President Biden told Ukrainian President Volodymyr Zelensky in a meeting this week the U.S. will provide a small number of long-range missiles, according to U.S. officials who spoke with NBC News.
But there is no clear timeline on when they might arrive or when an announcement might come.
The artillery system is known as ATACMS, generally pronounced as "attack-ems," and is one of the most requested pieces of advanced weaponry from Kyiv.
The U.S. might provide Ukraine with ATACMS equipped with cluster bomblets instead of a single warhead, according to The Washington Post.
Rob Lee, a senior fellow at the Foreign Policy Research Institute, said the "number of missiles and the variant of ATACMS that will be delivered are both critical for understanding what type of battlefield effects we can expect to see."

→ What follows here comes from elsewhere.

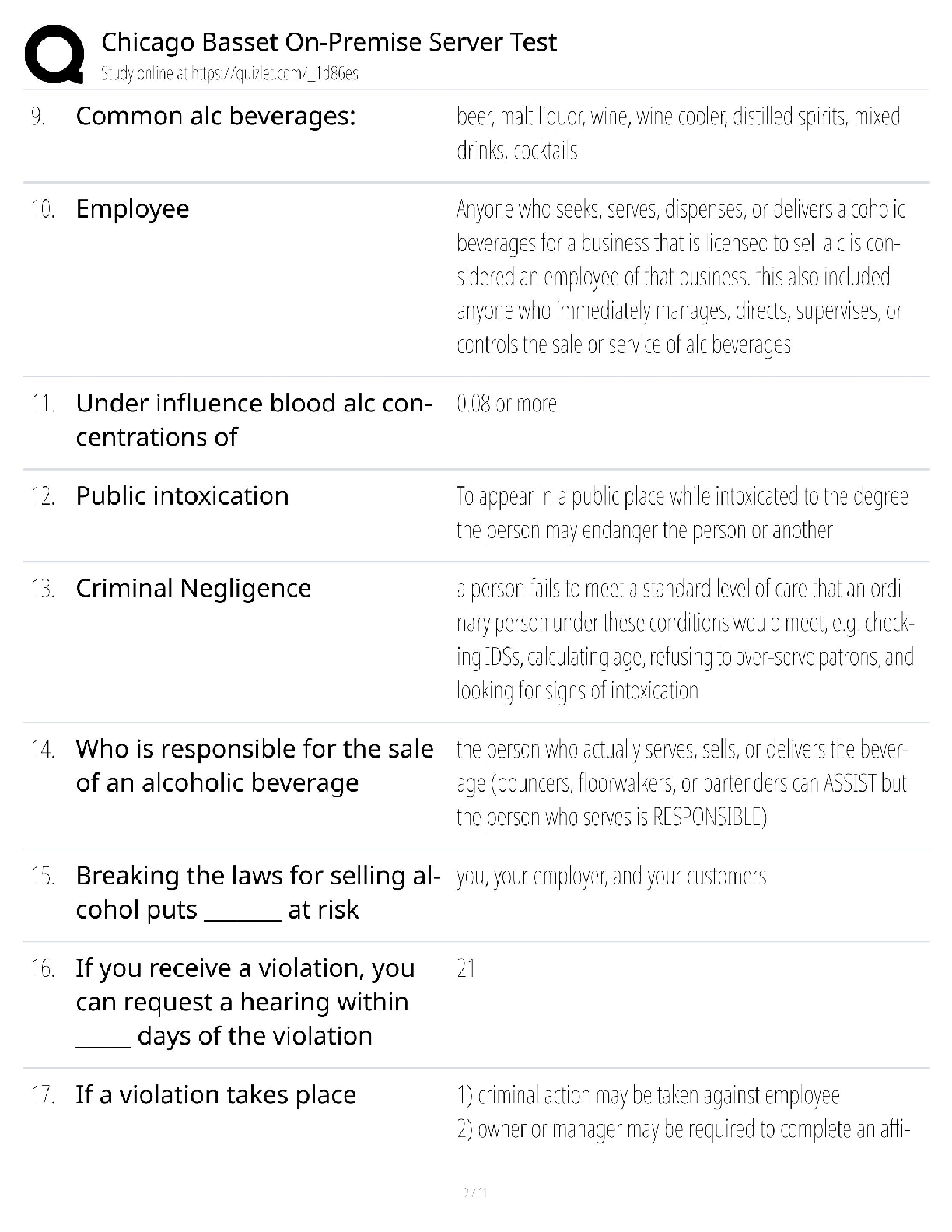Click the "Employee" term heading
The width and height of the screenshot is (952, 1232).
click(132, 209)
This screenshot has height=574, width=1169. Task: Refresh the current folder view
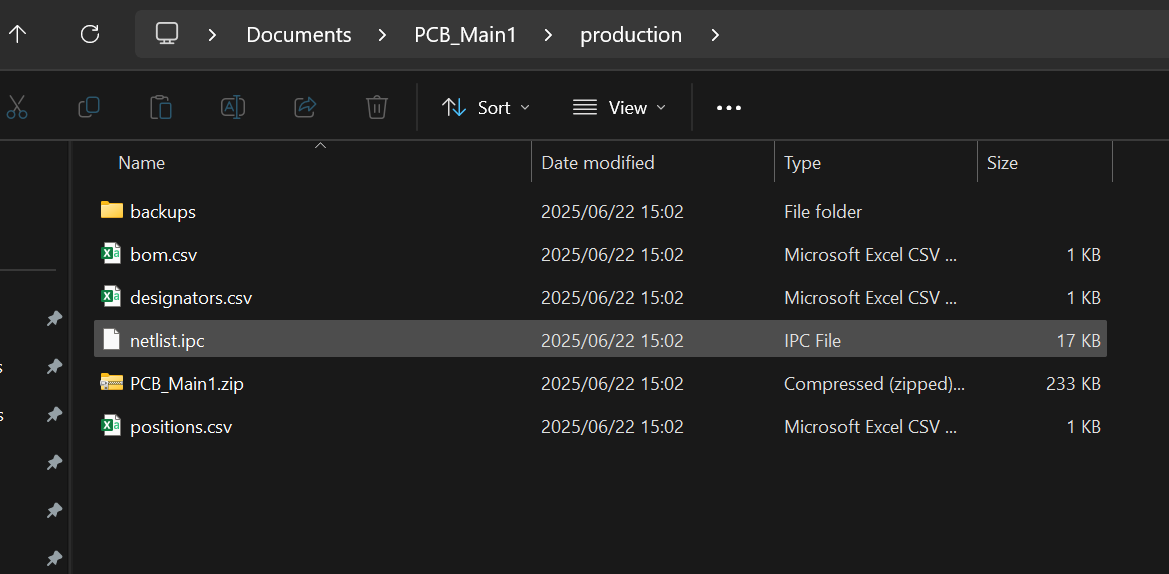(x=90, y=34)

"Variants of the ATACMS have different ranges and are suitable for different types of targets," Lee wrote on X.
If the U.S. follows through, Washington would follow suit after the U.K. and France in providing Ukraine with long-range missiles.
The ATACMS are highly coveted, however, because they can strike up to 190 miles away, which would allow Ukraine to strike deeper into Russian-occupied territory.
If approved, the weapons delivery would be a remarkable turn-around after the Biden administration declined to send them to Ukraine over fears of a wider war with Russia or depleting the U.S. military's own arsenal.
National Security Council spokesperson John Kirby said just this week the U.S. is still considering the weapons.
"They have not been taken off the table," he said on Fox News.